Exercise requirements → Copy out every one of the following entries word for word, without changing anything.
>>>
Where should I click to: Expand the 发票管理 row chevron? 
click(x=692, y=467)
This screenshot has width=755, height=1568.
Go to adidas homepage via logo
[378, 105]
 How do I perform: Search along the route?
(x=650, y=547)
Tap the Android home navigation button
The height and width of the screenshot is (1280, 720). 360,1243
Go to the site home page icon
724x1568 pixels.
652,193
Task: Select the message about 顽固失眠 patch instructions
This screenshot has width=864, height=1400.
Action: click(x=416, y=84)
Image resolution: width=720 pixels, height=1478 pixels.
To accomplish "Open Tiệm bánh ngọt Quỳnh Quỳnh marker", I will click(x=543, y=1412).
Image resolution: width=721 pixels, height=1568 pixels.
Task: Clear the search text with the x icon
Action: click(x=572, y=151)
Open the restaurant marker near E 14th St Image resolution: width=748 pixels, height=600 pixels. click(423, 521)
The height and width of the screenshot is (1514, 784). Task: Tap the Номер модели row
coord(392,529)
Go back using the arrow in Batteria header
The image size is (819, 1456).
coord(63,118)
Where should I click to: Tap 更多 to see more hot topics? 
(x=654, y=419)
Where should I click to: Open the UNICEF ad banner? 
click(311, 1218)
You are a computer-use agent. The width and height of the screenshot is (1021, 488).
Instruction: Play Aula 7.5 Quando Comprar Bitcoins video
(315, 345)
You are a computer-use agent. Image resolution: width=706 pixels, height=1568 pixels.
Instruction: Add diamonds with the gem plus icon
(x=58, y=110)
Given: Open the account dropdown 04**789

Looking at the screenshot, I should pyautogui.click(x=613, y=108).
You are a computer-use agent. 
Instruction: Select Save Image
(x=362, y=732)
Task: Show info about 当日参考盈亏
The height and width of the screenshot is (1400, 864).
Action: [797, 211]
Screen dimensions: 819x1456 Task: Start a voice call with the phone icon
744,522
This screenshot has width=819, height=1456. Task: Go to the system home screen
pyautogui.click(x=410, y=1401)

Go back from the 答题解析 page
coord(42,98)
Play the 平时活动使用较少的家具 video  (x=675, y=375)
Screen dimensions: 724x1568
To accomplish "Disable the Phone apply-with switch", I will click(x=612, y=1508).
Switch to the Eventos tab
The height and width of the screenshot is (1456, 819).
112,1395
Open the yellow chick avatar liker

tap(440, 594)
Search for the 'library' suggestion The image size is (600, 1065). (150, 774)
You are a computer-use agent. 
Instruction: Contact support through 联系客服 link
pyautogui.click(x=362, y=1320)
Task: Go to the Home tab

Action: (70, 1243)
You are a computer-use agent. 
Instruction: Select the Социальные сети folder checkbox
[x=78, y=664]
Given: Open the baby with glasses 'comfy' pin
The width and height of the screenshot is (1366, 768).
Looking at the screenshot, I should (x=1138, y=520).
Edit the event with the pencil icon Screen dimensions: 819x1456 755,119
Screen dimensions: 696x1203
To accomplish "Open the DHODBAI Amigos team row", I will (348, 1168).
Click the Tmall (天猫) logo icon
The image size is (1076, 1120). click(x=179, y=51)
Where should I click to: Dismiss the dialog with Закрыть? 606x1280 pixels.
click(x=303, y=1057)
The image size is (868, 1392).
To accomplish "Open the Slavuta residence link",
<<<
Written reply →
Where should I click to: Expand the 发票管理 row chevron? 
click(x=692, y=467)
This screenshot has width=755, height=1568.
Go to adidas homepage via logo
[378, 105]
 How do I perform: Search along the route?
(x=650, y=547)
Tap the Android home navigation button
The height and width of the screenshot is (1280, 720). 360,1243
Go to the site home page icon
724x1568 pixels.
652,193
Task: Select the message about 顽固失眠 patch instructions
This screenshot has width=864, height=1400.
Action: click(x=416, y=84)
Image resolution: width=720 pixels, height=1478 pixels.
To accomplish "Open Tiệm bánh ngọt Quỳnh Quỳnh marker", I will click(x=543, y=1412).
Image resolution: width=721 pixels, height=1568 pixels.
Task: Clear the search text with the x icon
Action: click(x=572, y=151)
Open the restaurant marker near E 14th St Image resolution: width=748 pixels, height=600 pixels. click(423, 521)
The height and width of the screenshot is (1514, 784). Task: Tap the Номер модели row
coord(392,529)
Go back using the arrow in Batteria header
The image size is (819, 1456).
coord(63,118)
Where should I click to: Tap 更多 to see more hot topics? 
(x=654, y=419)
Where should I click to: Open the UNICEF ad banner? 
click(311, 1218)
You are a computer-use agent. The width and height of the screenshot is (1021, 488).
Instruction: Play Aula 7.5 Quando Comprar Bitcoins video
(315, 345)
You are a computer-use agent. Image resolution: width=706 pixels, height=1568 pixels.
Instruction: Add diamonds with the gem plus icon
(x=58, y=110)
Given: Open the account dropdown 04**789

Looking at the screenshot, I should pyautogui.click(x=613, y=108).
You are a computer-use agent. 
Instruction: Select Save Image
(x=362, y=732)
Task: Show info about 当日参考盈亏
The height and width of the screenshot is (1400, 864).
Action: [797, 211]
Screen dimensions: 819x1456 Task: Start a voice call with the phone icon
744,522
This screenshot has width=819, height=1456. Task: Go to the system home screen
pyautogui.click(x=410, y=1401)

Go back from the 答题解析 page
coord(42,98)
Play the 平时活动使用较少的家具 video  (x=675, y=375)
Screen dimensions: 724x1568
To accomplish "Disable the Phone apply-with switch", I will click(x=612, y=1508).
Switch to the Eventos tab
The height and width of the screenshot is (1456, 819).
112,1395
Open the yellow chick avatar liker

tap(440, 594)
Search for the 'library' suggestion The image size is (600, 1065). (150, 774)
You are a computer-use agent. 
Instruction: Contact support through 联系客服 link
pyautogui.click(x=362, y=1320)
Task: Go to the Home tab

Action: (70, 1243)
You are a computer-use agent. 
Instruction: Select the Социальные сети folder checkbox
[x=78, y=664]
Given: Open the baby with glasses 'comfy' pin
The width and height of the screenshot is (1366, 768).
Looking at the screenshot, I should (x=1138, y=520).
Edit the event with the pencil icon Screen dimensions: 819x1456 755,119
Screen dimensions: 696x1203
To accomplish "Open the DHODBAI Amigos team row", I will (348, 1168).
Click the Tmall (天猫) logo icon
The image size is (1076, 1120). click(x=179, y=51)
Where should I click to: Dismiss the dialog with Закрыть? 606x1280 pixels.
click(x=303, y=1057)
The image size is (868, 1392).
To accomplish "Open the Slavuta residence link",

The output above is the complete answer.